Após ter sido encaminhado o mencionado recurso a este Colegiado, a Recorrente, através da manifestação de fls. 354/355, informou que pretendia alterar a estrutura da operação em pontos em que divergia do entendimento da Área Técnica, notadamente quanto à reavaliação dos bens intangíveis.
De acordo com a Recorrente, seriam desfeitos os atos anteriormente praticados, as marcas lhe seriam transferidas pelo valor histórico e o valor restante do aumento de capital na Recorrente seria integralizado a prazo.
Não obstante a acima citada manifestação da Recorrente, que fez com que parte do seu recurso perdesse o objeto, parece-me necessário ingressar no mérito do recurso no que toca à conferência de bens, direitos e obrigações para fins de aumento de capital, que não foi tratado na aludida manifestação.
VOTO
Os países que adotaram o sistema continental europeu, romano germânico, filiaram-se, em essência, no regime do anonimato, ao capital social como garantia de credores.
No Brasil, desde o início, este foi o conceito que imperou nas sociedades anônimas. Conseqüência disso é a adoção de uma estrutura legal que tem na proteção do capital social a sua pedra fundamental, o que, inclusive, já levou a se afirmar que o capital social é o centro de gravidade da sociedade por ações.
Daí porque o grande Garrigues dizia que: "La s.a. es, puede decirse, un capital com categoría de persona jurídica" (Tratado de Derecho Mercantil, Tomo II, pág. 134).
A Lei nº 6.404/76 trata o capital social com invejável rigor sistemático, inserindo diversos dispositivos que visam a garantir o tratamento adequado do capital social, em seus mais variados contornos. Veja-se, nesse particular, exemplificativamente, que Philomeno J. da Costa encontrou, na Lei nº 6.404/76, quarenta e um dispositivos que visam a cuidar da integridade do capital social (cf. Anotações à Companhia, vol. I, pág. 143/145).

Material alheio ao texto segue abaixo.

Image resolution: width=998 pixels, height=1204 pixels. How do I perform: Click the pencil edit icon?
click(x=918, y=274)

Para o exame da questão colocada, não se faz necessário examinar o capital social e suas repercussões nas relações internas, ad intra; mas, tão-somente, seus aspectos relativamente à relevância externa, ad extra.
Nesse sentido, dentre os princípios que informam o capital social destacam-se os seguintes: fixidez, realidade, integridade e intangibilidade. Todos estes princípios estão adequadamente tratados na Lei nº 6.404/76.

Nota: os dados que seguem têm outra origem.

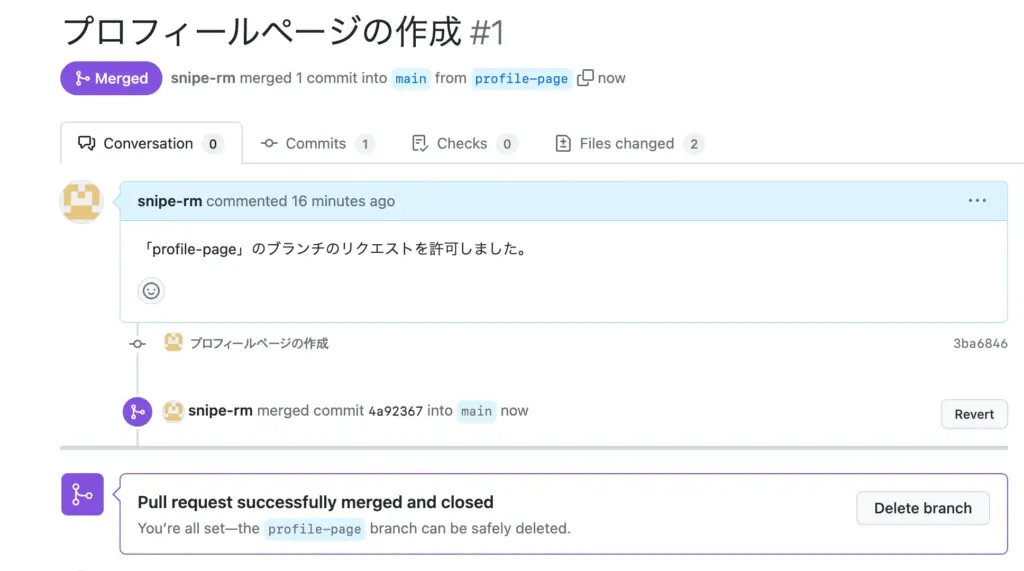The image size is (1024, 571).
Task: Click the purple merge icon beside the merged-commit event
Action: pos(137,412)
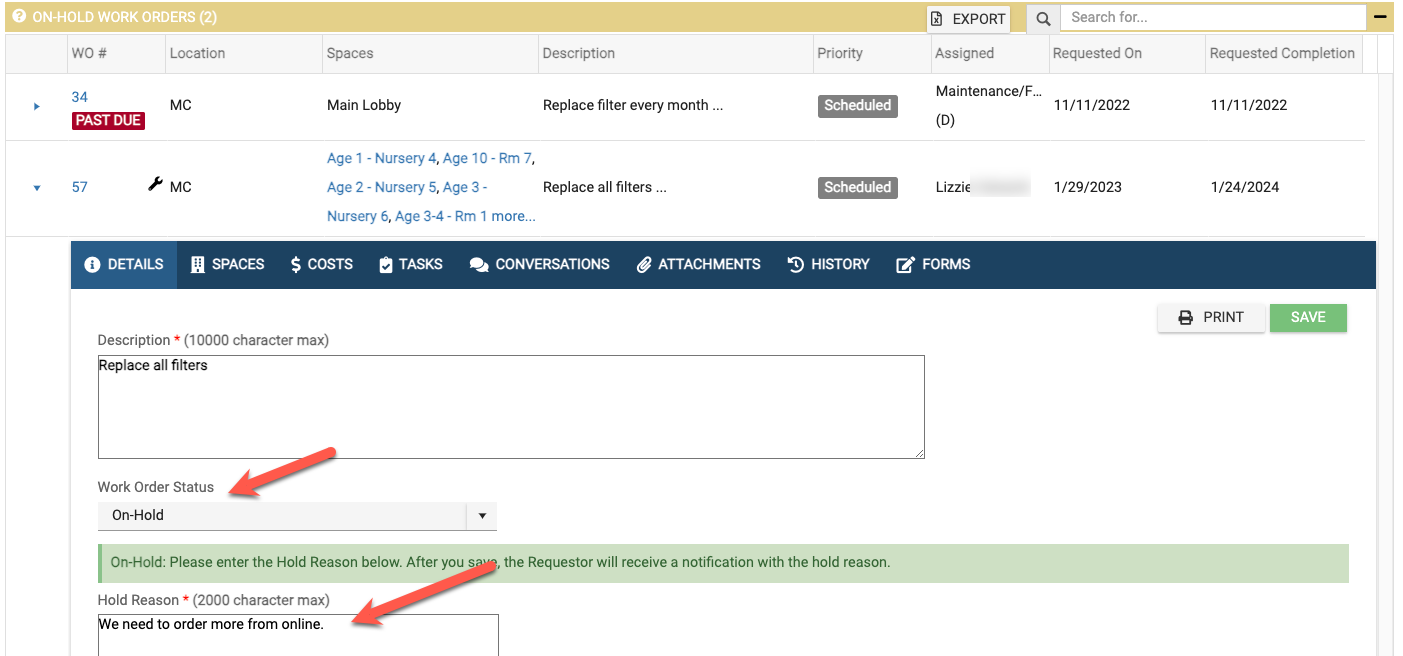
Task: Click the magnifying glass search icon
Action: 1043,18
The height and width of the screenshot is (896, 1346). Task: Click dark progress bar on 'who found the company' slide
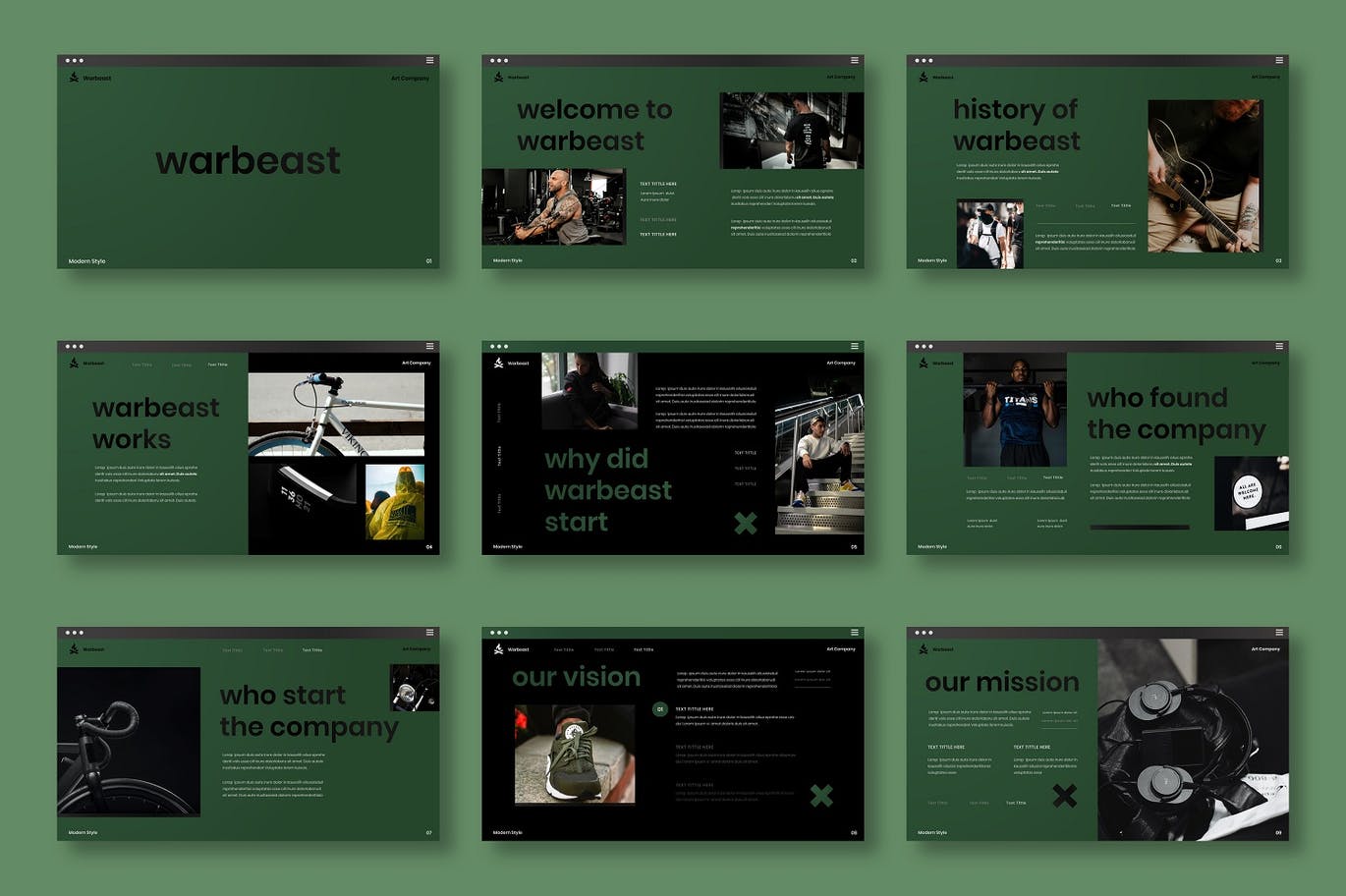click(1139, 528)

Avulta, então, para o deslinde da questão, o disposto no artigo 7º e caput do artigo 8º da Lei nº 6.404/76:
"SEÇÃO II
Formação
Dinheiro e Bens
Art. 7º O capital social poderá ser formado com contribuições em dinheiro ou em qualquer espécie de bens suscetíveis de avaliação em dinheiro. 
Avaliação
Art. 8º A avaliação dos bens será feita por três peritos ou por empresa especializada, nomeados em assembléia geral dos subscritores, convocada pela imprensa e presidida por um dos fundadores, instalando-se em primeira convocação com a presença de subscritores que representem metade, pelo menos, do capital social, e em segunda convocação com qualquer número." (grifou-se)

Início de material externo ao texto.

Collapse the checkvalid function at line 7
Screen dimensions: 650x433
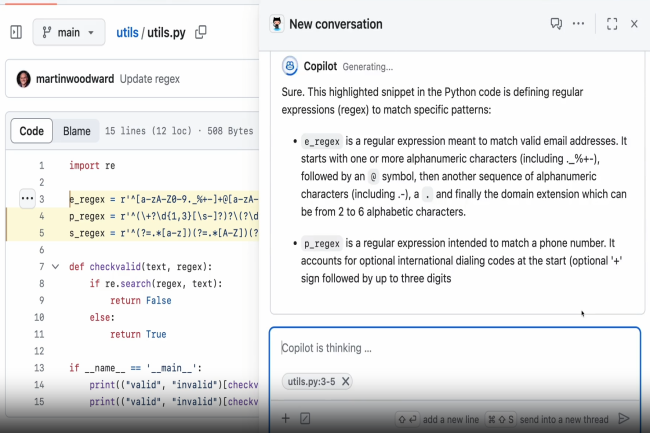pyautogui.click(x=55, y=267)
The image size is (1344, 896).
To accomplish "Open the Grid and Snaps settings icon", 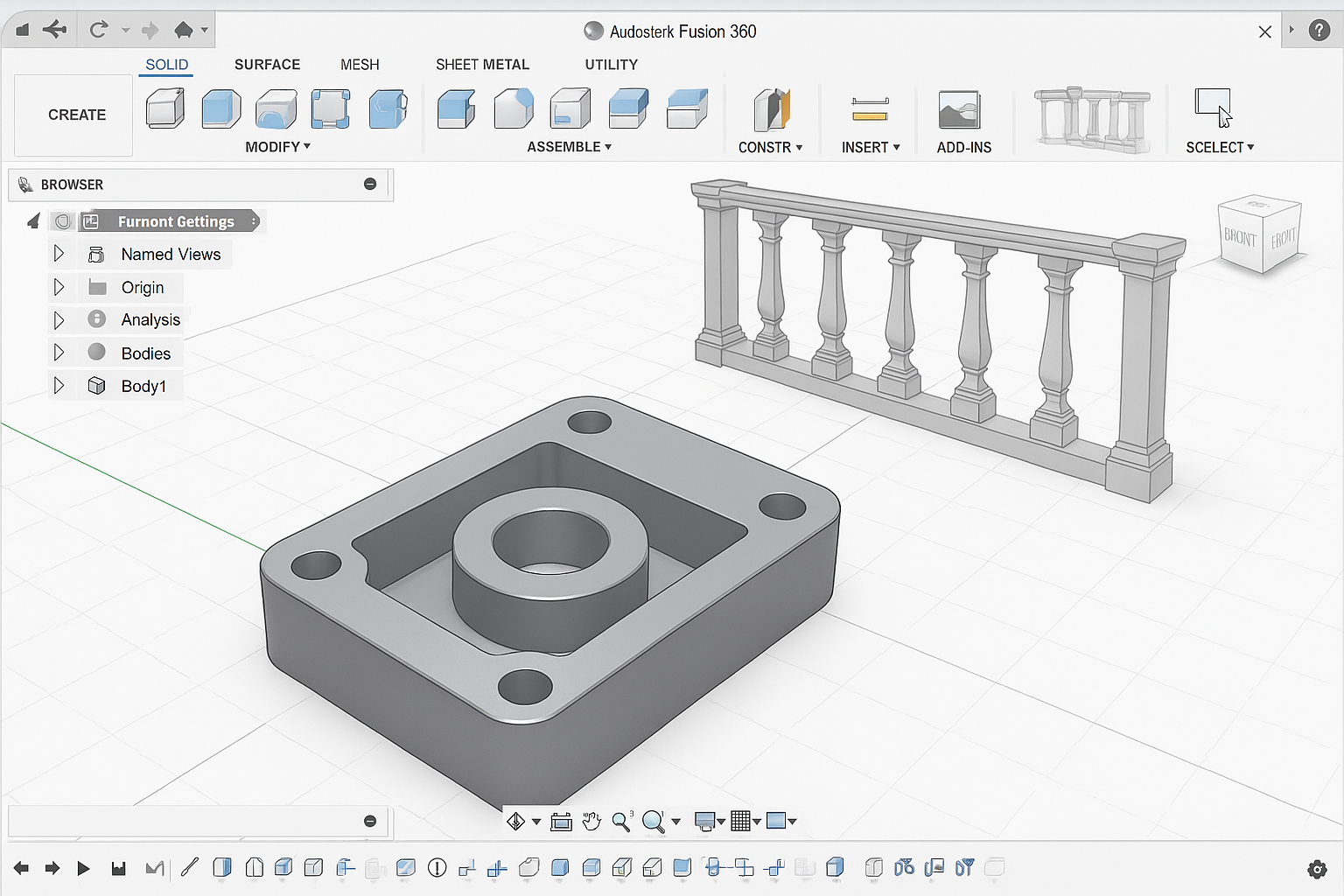I will [x=741, y=821].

A Lei nº 6.404/76, a exemplo de diversas outras legislações, permitiu expressamente que o capital social pudesse ser integralizado não apenas com dinheiro, mas com "qualquer espécie de bens suscetíveis de avaliação em dinheiro". Permitiu, então, em outras palavras, que qualquer elemento monetizável pudesse servir para o "pagamento" da parcela do capital social subscrito.
É bom que se diga, desde logo, que não há qualquer restrição à espécie de bem que pode servir para a contribuição ao capital social. A única exigência que a lei faz é que seja suscetível de avaliação em dinheiro, ressalvado, infelizmente, dada a má técnica legislativa, a hipótese prevista na alínea "g" do artigo 115, da Lei nº 6.404/76, inserida pela reforma da Lei nº 9.457/97.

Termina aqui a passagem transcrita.